«Giocheremo la nostra partita per vincere»: Marco Uboldi candidato sindaco

«Giocheremo la nostra partita con l’obiettivo di vincerla, non abbiamo paura. Diremo sempre la verità e la racconteremo davanti alle “balle” che l’amministrazione sta offrendoci da tempo». Marco Uboldi è ufficialmente il candidato sindaco che si opporrà a Federico Binatti. E’ il nome scelto da Partito democratico e Trecate nel cuore, per ora: le altre liste verranno rivelate in seguito. «Siamo un grande gruppo, che ha creato un laboratorio molto attivo, – ha spiegato durante la conferenza stampa di oggi, sabato 27 febbraio – con tante idee. A proposito di questo, prometto una cosa: tutte le nostre proposte saranno sostenibili nella nostra Trecate, saranno idee di un paese ideale ma che si possono declinare in qualcosa di concreto».

A Uboldi, attuale consigliere di minoranza, non piace la città di oggi: «Trecate non è quella di una volta, – ha spiegato – Stiamo vivendo un periodo che ci auguriamo possa terminare il prima possibile, troppe energie sono state ignorate e pezzi di comunità sono stati messi da parte. Se si andrà al voto il 13 giugno saranno 1.714 giorni di amministrazione Binatti e di questi ne mancano 106: sembra che il sindaco stia facendo tutto ora, ma prima cosa ha fatto?».

Alla base del programma del neo candidato ci sono l’amministrazione e le persone: «Amministrare non è fare politica, credo occupino due piani diversi, – ha continuato – noi amministratori dobbiamo pensare a Trecate, ai cittadini. Al primo posto noi mettiamo le persone con le loro esigenze e necessità». E un’amministrazione che sarà squadra: «Non saremo pedine da spostare al bisogno, non saremo un’orchestra in cui ognuno va da sé, non abbiamo cambi di casacca, tutto ciò che è invece ora l’amministrazione Binatti».

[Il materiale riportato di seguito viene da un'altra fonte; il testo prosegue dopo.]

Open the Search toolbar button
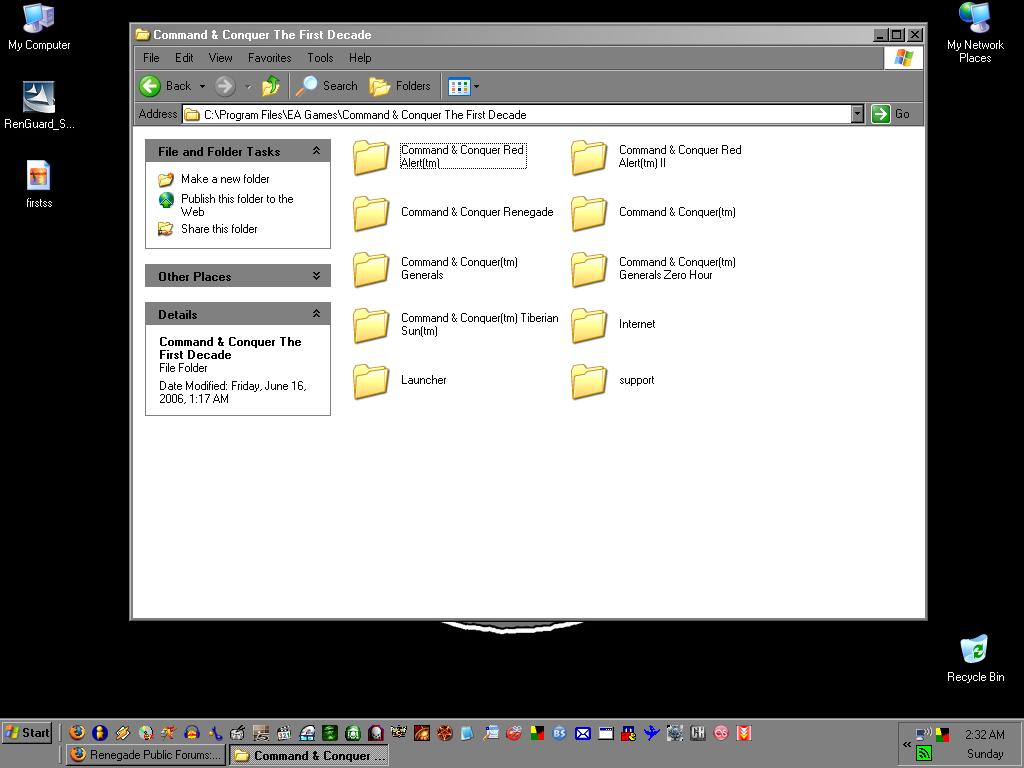pos(327,86)
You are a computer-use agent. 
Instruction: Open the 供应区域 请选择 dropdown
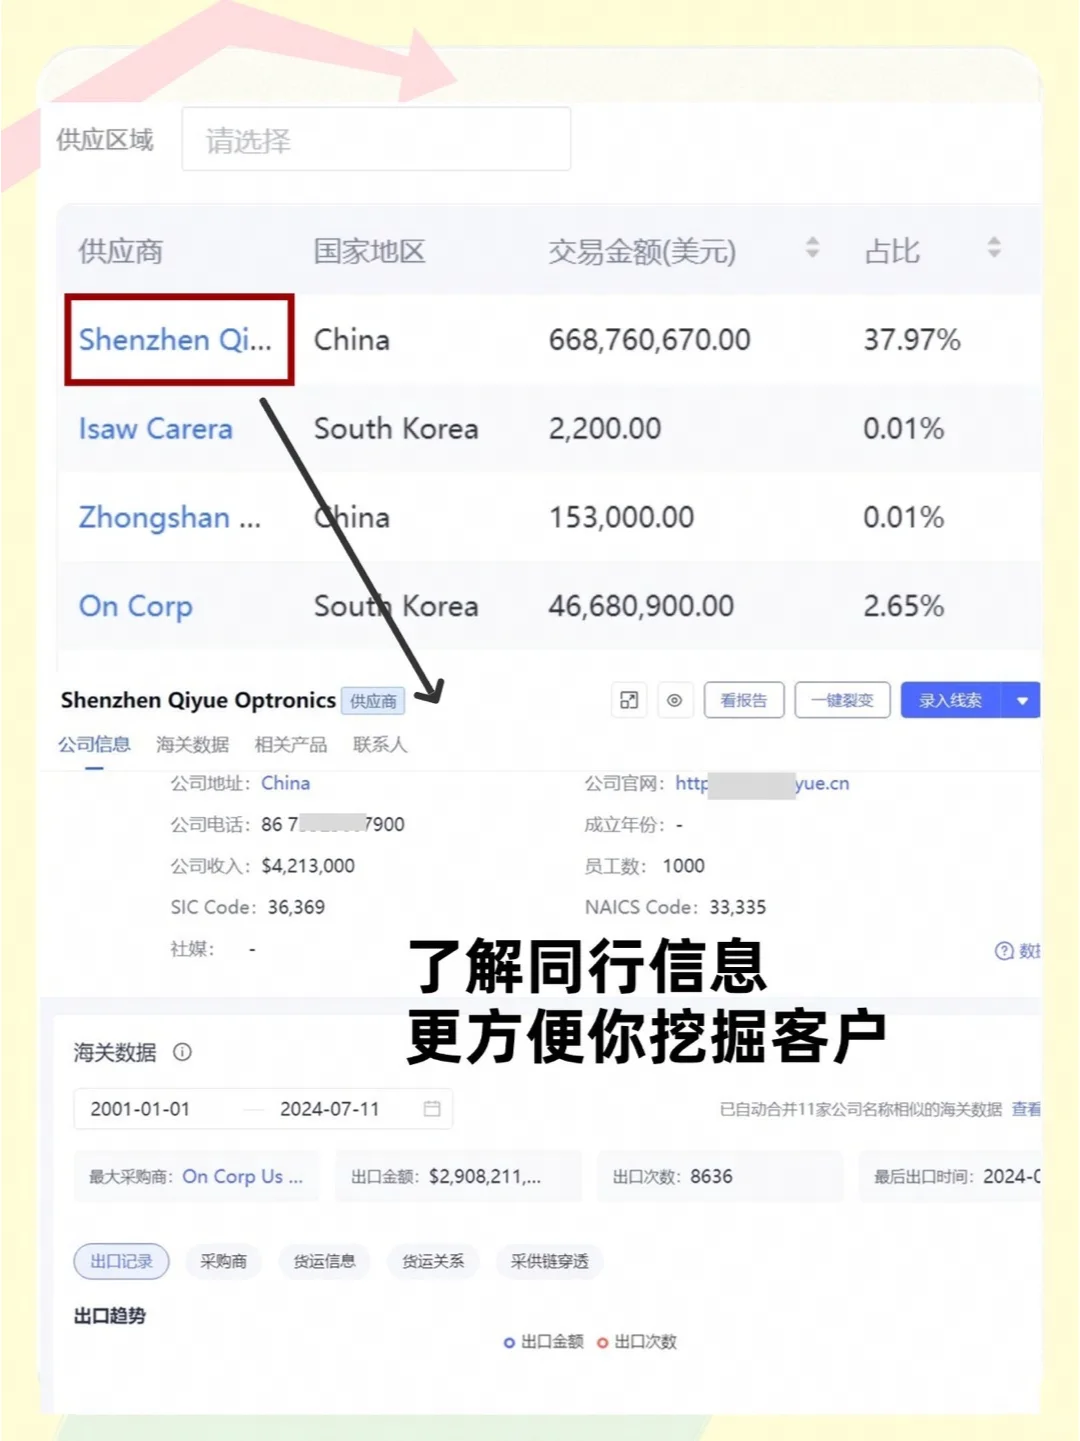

Uboldi, che ha annunciato molti altri incontri da qui al giorno delle elezioni, ha lanciato i primi spunti: «Credo e crediamo che investire nella scuola sia la chiave per crescere una generazione in modo diverso, a Trecate abbiamo 3mila bambini tra gli 0 e i 14 anni, 2mila tra i 15 e i 24, 5mila persone comprese fra la fascia 35-50 e 3mila dai 70 anni in avanti. Bene, ciascuno ha proprie esigenze e per questo io sogno una Trecate dove i giovani possano crescere al meglio e dopo gli anziani possano sentirsi bene». Tra gli altri punti toccati l’attenzione alle infrastrutture e alla loro valorizzazione, alle associazioni con cui creare un rapporto di collaborazione vera, allo sport «in grado di fornire una forma mentale ai ragazzi».

Tante le persone presenti in sala, molte delle quali probabilmente che saranno al fianco di Marco Uboldi in modo concreto, «persone che condividono pensieri, che hanno un’autonomia». Gruppi che saranno svelati poco alla volta.